This month, our deadly dozen blog article will discuss how to prevent fire and explosions at your construction site. Fire and explosion hazards are listed third on the deadly dozen’s unsafe conditions list. According to the most recent statistics released by the Occupational Safety and Health Administration (OSHA), fire and explosions account for approximately 3% of workplace fatalities.
OSHA is concerned many employers are not placing enough emphasis on workplace safety and health. Consistently, the agency emphasizes fire and explosions can be prevented by following safety standards and guidelines. Construction workers need to be adequately trained and informed about hazards associated with fire and explosions. Data released by the Bureau of Labor Statistics reveal the leading occupations of construction workers killed by fire and explosion include laborers, welders, electrical workers, heavy equipment operators, and carpenters. The Bureau of Labor Statistics breaks down worker activity as it relates to fire and explosion deaths. Repair and maintenance, welding, driving/operating vehicles, constructing/installing, and painting/finishing round out the worker activity associated with most fire and explosion deaths at construction sites. Chemical explosions, fires, pressurized container explosions, and arc flashes/blasts are the major sources of fire and explosion fatalities among construction workers. The Occupational Safety and Health Administration maintains fire and explosions are generally caused by:
• Flammable and combustible cleaning solvents such as Methyl Ethyl Ketone (MEK), mineral spirits, and diesel fuel or oil.
• Liquids with high flash points (greater than 100 degrees Fahrenheit) may present a fire or explosion hazard when applied as a fire mist.
• Liquids with low flash point (less than 100 degrees Fahrenheit) pose hazards when used.
• Airborne particles or dust.
• Hydrogen gas generated during cleaning processes such as acid washes.
• Reactive cargos such as iron-ore, fertilizers, or incompatible chemicals.
Last month, a forty-nine year old Houston man was killed as a result of a welding accident. According to reports, the construction worker’s cutting torch came in contact with a set of barrels setting off an explosion that shook parts of the building. Workers at SRC Construction claim the barrels were marked as containing a cleanser. Investigators are still working on this case.
OSHA stresses employers must empower workers to become BETTER INFORMED, BETTER PREPARED, BETTER MOTIVATED to handle safety. The agency provides basic fire and explosion safety tips to workers in an effort to accomplish its mission of ensuring a safe and healthy workplace.
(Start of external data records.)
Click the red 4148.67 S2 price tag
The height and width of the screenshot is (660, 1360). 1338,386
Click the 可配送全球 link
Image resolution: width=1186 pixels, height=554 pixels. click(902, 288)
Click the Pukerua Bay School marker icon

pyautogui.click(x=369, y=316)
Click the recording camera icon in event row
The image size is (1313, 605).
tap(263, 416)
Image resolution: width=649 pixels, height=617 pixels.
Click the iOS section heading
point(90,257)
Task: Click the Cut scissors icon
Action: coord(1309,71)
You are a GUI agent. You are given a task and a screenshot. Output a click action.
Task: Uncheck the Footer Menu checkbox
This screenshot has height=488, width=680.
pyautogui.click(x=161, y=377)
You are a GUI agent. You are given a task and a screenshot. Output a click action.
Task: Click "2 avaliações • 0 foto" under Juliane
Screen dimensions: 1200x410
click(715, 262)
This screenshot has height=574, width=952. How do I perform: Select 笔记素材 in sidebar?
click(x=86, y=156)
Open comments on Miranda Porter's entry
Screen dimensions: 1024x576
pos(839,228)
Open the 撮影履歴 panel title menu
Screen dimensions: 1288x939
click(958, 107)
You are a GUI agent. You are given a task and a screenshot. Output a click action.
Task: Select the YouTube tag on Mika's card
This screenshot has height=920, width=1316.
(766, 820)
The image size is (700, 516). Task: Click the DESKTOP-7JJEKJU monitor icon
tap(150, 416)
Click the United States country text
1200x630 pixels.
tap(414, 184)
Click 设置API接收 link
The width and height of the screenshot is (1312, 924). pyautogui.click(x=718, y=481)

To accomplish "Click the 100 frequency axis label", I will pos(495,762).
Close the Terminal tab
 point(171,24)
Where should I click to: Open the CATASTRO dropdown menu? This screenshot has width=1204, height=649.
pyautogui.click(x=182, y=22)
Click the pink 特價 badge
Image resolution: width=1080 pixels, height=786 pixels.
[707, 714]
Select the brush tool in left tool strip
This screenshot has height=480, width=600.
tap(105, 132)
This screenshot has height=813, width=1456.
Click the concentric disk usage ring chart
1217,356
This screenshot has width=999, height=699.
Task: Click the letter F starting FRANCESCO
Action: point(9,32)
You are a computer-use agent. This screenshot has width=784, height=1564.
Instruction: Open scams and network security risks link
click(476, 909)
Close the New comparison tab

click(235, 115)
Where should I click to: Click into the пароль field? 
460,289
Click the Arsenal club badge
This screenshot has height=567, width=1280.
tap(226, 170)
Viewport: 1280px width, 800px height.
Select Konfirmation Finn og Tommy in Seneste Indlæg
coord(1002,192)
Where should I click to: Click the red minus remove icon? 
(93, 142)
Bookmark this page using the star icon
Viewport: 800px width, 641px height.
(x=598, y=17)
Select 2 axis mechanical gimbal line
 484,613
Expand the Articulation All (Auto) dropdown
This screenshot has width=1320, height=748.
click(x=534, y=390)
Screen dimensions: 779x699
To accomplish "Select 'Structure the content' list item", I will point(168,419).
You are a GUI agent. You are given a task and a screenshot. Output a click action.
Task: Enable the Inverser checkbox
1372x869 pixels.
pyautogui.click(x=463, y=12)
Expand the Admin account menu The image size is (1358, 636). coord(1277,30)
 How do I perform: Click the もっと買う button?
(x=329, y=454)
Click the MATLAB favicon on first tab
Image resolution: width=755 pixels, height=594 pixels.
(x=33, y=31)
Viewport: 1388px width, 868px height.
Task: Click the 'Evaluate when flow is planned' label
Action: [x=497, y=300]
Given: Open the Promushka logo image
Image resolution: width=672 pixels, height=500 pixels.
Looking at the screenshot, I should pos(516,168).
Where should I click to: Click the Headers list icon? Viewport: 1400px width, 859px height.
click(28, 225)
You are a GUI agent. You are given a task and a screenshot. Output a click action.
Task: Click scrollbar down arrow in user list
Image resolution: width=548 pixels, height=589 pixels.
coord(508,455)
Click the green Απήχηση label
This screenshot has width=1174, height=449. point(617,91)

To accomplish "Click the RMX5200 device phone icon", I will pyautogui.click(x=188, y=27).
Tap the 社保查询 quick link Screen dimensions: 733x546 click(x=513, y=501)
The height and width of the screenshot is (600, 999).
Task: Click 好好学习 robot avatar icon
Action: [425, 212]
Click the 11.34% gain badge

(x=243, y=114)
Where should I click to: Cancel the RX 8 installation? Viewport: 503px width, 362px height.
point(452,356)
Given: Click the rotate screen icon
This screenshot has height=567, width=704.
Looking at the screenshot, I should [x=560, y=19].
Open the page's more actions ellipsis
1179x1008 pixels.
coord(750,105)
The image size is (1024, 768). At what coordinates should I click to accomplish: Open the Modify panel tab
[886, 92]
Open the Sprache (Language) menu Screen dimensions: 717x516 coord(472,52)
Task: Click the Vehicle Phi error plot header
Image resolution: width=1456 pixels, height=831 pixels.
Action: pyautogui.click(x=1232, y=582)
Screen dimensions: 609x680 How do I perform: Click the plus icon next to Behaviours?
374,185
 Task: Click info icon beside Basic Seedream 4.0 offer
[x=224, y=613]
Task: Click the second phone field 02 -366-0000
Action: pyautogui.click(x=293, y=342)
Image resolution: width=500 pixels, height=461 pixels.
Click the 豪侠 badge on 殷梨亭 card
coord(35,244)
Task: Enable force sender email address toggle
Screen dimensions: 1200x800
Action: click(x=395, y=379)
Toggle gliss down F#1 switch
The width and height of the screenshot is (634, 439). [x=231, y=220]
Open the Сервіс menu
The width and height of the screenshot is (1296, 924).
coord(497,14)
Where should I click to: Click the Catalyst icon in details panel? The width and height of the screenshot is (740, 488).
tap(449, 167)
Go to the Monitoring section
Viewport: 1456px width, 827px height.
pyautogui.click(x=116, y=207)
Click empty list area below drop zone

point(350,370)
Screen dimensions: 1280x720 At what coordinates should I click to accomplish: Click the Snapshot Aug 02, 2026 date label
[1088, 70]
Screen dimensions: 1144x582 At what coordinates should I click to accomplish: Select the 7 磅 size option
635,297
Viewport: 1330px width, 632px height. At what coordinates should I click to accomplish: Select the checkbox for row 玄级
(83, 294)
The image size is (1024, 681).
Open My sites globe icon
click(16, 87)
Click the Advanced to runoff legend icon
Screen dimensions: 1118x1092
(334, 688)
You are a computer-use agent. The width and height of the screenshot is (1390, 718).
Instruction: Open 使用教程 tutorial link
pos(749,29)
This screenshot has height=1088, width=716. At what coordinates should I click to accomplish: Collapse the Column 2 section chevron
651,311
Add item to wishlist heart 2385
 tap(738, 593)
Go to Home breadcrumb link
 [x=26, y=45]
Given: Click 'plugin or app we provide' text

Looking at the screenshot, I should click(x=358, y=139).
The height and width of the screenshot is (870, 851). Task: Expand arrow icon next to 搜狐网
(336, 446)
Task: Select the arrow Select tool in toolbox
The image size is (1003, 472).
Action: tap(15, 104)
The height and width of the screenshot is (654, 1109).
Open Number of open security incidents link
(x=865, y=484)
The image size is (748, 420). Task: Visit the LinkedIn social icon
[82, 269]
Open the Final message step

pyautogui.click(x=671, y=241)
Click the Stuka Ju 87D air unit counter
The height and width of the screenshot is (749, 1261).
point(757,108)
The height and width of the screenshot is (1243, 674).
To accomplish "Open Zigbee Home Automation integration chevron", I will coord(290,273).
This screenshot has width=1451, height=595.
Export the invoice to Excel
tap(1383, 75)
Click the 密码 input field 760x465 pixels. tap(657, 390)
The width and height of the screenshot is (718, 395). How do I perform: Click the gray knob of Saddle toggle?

Other information and fire prevention tips can be accessed from the following link, http://www.nfpa.org/. Through our OSHA-Approved 30 Hour Training Courses, management, supervisors and employees can get detailed training on these hazards as well as other Focus Four hazards.
• Establish effective procedures and use proper equipment to perform the operation safely.
• Obtain a Hot-Work permit, if necessary.
• Cover or block all doorways, cracks, windows with fire resistant material.
• Keep fire extinguishers near.
• Provide adequate ventilation in work area to prevent accumulation of flammable gases, vapors, or dust.
• Properly store all flammable materials in secure areas.